EXERCISE GOAL: Starting at the top of the entries and stopping after the line that contains "pyautogui.click(x=18, y=110)", change every "icon" to "symbol". Give those lines again with nothing else altered.

A block of data:

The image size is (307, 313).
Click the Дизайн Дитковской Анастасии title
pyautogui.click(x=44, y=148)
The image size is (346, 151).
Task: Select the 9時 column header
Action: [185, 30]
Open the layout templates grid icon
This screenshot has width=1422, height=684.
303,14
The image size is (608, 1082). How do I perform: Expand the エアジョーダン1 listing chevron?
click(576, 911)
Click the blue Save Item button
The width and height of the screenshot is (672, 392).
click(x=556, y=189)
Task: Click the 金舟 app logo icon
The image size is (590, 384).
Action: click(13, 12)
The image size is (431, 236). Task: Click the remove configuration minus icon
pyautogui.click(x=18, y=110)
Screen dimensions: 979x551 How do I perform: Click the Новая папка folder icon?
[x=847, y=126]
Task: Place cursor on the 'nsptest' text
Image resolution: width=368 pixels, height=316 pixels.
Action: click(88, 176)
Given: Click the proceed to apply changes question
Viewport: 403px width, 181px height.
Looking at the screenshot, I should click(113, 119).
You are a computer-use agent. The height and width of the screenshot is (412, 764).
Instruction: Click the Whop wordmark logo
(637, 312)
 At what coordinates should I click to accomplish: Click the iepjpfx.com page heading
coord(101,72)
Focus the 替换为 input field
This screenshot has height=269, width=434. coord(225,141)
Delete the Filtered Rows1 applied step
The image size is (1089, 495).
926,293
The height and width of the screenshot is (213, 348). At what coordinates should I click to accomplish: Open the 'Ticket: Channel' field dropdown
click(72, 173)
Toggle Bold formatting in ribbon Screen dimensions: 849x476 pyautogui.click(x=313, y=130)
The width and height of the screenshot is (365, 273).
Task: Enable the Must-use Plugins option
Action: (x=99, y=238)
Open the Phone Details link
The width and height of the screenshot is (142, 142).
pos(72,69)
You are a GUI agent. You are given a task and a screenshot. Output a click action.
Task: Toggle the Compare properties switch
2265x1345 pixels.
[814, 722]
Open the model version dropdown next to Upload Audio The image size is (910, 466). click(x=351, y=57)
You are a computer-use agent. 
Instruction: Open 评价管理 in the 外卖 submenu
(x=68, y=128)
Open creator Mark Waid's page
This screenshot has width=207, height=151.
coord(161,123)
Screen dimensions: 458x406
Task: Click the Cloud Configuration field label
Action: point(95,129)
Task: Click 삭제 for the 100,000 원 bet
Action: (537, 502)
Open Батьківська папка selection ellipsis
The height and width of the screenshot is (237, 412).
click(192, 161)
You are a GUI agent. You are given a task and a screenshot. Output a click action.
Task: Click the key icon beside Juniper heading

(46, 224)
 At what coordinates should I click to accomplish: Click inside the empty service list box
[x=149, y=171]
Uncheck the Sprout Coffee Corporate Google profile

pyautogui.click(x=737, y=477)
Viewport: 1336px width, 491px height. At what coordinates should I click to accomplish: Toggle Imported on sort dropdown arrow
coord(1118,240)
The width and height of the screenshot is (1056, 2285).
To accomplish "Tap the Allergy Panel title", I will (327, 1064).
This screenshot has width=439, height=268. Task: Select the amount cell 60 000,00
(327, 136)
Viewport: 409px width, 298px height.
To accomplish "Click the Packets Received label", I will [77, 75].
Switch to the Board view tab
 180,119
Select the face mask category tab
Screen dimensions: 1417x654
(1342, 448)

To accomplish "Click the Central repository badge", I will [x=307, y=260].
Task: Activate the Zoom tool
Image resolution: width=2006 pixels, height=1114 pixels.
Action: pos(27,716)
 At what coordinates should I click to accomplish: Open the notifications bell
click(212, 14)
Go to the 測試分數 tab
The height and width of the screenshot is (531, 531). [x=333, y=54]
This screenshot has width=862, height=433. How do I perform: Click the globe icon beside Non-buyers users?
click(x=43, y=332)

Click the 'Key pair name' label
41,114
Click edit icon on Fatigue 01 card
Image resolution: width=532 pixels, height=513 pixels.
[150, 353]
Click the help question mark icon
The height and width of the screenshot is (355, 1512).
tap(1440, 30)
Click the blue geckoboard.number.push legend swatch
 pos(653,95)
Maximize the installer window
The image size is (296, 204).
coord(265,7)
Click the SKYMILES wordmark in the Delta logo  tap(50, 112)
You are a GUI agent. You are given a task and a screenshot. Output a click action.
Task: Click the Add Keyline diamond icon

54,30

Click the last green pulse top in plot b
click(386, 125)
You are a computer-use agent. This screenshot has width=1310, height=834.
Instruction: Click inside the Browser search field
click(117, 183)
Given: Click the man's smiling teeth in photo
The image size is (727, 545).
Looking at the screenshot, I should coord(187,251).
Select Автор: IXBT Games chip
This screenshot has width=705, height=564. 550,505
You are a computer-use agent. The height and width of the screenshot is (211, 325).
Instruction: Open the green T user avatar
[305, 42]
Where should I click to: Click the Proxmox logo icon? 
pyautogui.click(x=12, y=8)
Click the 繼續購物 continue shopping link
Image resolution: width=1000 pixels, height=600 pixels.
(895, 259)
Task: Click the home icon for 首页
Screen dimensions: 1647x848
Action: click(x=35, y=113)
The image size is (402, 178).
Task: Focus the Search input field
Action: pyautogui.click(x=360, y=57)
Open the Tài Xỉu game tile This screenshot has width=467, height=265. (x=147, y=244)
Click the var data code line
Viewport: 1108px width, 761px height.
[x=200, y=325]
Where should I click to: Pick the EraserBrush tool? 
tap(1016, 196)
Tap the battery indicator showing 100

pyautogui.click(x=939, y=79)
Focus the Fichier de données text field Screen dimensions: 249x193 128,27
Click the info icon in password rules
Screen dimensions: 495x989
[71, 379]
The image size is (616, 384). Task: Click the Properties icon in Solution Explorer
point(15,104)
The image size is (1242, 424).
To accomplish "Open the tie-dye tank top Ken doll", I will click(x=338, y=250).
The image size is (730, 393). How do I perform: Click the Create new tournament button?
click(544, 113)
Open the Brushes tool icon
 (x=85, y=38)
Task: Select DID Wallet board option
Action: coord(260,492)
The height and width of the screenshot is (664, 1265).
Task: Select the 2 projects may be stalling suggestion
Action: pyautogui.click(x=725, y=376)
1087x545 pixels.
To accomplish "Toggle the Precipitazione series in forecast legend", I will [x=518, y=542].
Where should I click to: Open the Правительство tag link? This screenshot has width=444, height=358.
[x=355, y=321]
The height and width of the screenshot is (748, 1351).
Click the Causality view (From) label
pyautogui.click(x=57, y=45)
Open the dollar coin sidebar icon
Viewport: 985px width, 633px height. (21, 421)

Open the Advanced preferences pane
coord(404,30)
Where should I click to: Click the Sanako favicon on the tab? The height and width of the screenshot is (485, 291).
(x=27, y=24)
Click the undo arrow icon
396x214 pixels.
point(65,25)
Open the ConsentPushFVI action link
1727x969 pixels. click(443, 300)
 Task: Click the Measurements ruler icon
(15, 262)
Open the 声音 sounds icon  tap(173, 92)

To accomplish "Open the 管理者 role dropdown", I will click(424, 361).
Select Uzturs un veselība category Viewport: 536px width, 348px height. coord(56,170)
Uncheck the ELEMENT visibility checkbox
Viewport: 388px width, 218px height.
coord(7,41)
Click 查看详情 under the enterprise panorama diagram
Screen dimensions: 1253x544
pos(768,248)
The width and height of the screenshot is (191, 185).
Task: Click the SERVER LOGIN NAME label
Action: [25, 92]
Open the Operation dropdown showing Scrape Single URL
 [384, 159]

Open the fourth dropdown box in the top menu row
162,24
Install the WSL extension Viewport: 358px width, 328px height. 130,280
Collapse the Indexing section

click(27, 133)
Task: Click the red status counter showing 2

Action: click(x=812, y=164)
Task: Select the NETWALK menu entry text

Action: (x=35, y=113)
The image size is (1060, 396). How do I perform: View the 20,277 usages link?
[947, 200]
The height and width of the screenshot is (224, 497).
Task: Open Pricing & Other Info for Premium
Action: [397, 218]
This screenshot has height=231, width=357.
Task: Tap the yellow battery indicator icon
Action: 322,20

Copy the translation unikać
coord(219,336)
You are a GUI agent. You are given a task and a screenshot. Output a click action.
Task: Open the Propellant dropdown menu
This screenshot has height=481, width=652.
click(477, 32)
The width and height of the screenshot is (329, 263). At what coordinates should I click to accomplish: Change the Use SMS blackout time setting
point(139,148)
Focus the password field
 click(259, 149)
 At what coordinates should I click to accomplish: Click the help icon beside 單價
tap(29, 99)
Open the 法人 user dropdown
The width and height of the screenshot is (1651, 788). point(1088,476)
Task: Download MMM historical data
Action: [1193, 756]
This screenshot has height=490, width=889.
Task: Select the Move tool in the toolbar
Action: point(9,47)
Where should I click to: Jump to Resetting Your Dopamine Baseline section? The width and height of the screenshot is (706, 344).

WRITTEN SOLUTION:
The image size is (307, 313).
Click the Дизайн Дитковской Анастасии title
pyautogui.click(x=44, y=148)
The image size is (346, 151).
Task: Select the 9時 column header
Action: [185, 30]
Open the layout templates grid symbol
This screenshot has width=1422, height=684.
303,14
The image size is (608, 1082). How do I perform: Expand the エアジョーダン1 listing chevron?
click(576, 911)
Click the blue Save Item button
The width and height of the screenshot is (672, 392).
click(x=556, y=189)
Task: Click the 金舟 app logo symbol
The image size is (590, 384).
Action: click(13, 12)
The image size is (431, 236). Task: Click the remove configuration minus symbol
pyautogui.click(x=18, y=110)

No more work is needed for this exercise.